Fiat confirmed that it is planning for its Italian plants to produce vehicles that will be marketed outside Europe as the carmaker aims to offset a five-year market decline in the continent. Fiat chief executive Sergio Marchionne remarked that Italy and Europe could no longer be considered the only end markets for the carmaker.
Marchionne said that they must think of the auto industry in Italy in a different way, refocusing it to become an important production hub for exports outside Europe. Fiat’s CEO then confirmed that the carmaker’s domestic plants will be building cars for sale in the United States.

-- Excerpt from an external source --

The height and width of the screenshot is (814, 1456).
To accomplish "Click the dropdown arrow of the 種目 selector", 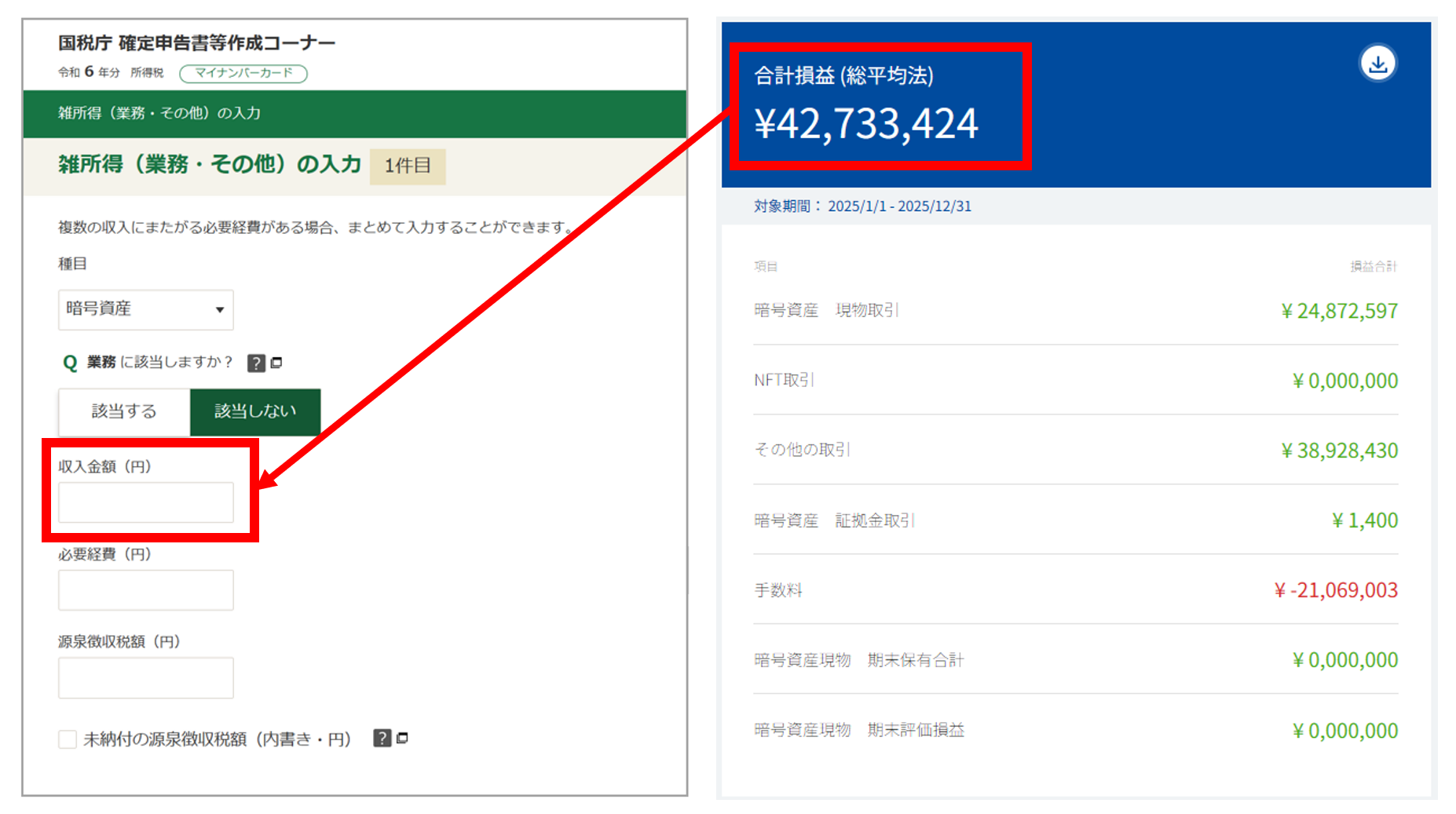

A source privy to the matter told Reuters that Marchionne’s statement means building vehicles, likely Jeep and Chrysler models, for the US, where the market is still growing and Chrysler plants are operating at full capacity.
Following a weekend meeting between Marchionne and Italian Prime Minister Mario Monti, Fiat disclosed that it would commence producing cars at its idled Italian factories for sale outside Europe. Fiat, which currently owns a 58.5-percent stake in Chrysler, has been managing the unit since a 2009 bailout agreement with the U.S. government.
Fiat was able to make Chrysler as its largest income generator for the combined group, accounting for more than two-thirds of total profits. Fiat is expecting to post EUR700 million in losses in Europe in 2012 and its CEO is under pressure to provide assurance on how it could keep its Italian plants open. Fiat has effectively cancelled plans to invest EUR16 billion ($20.6 billion) into its Italian factories, placing them on hold until it sees signs of a market rebound.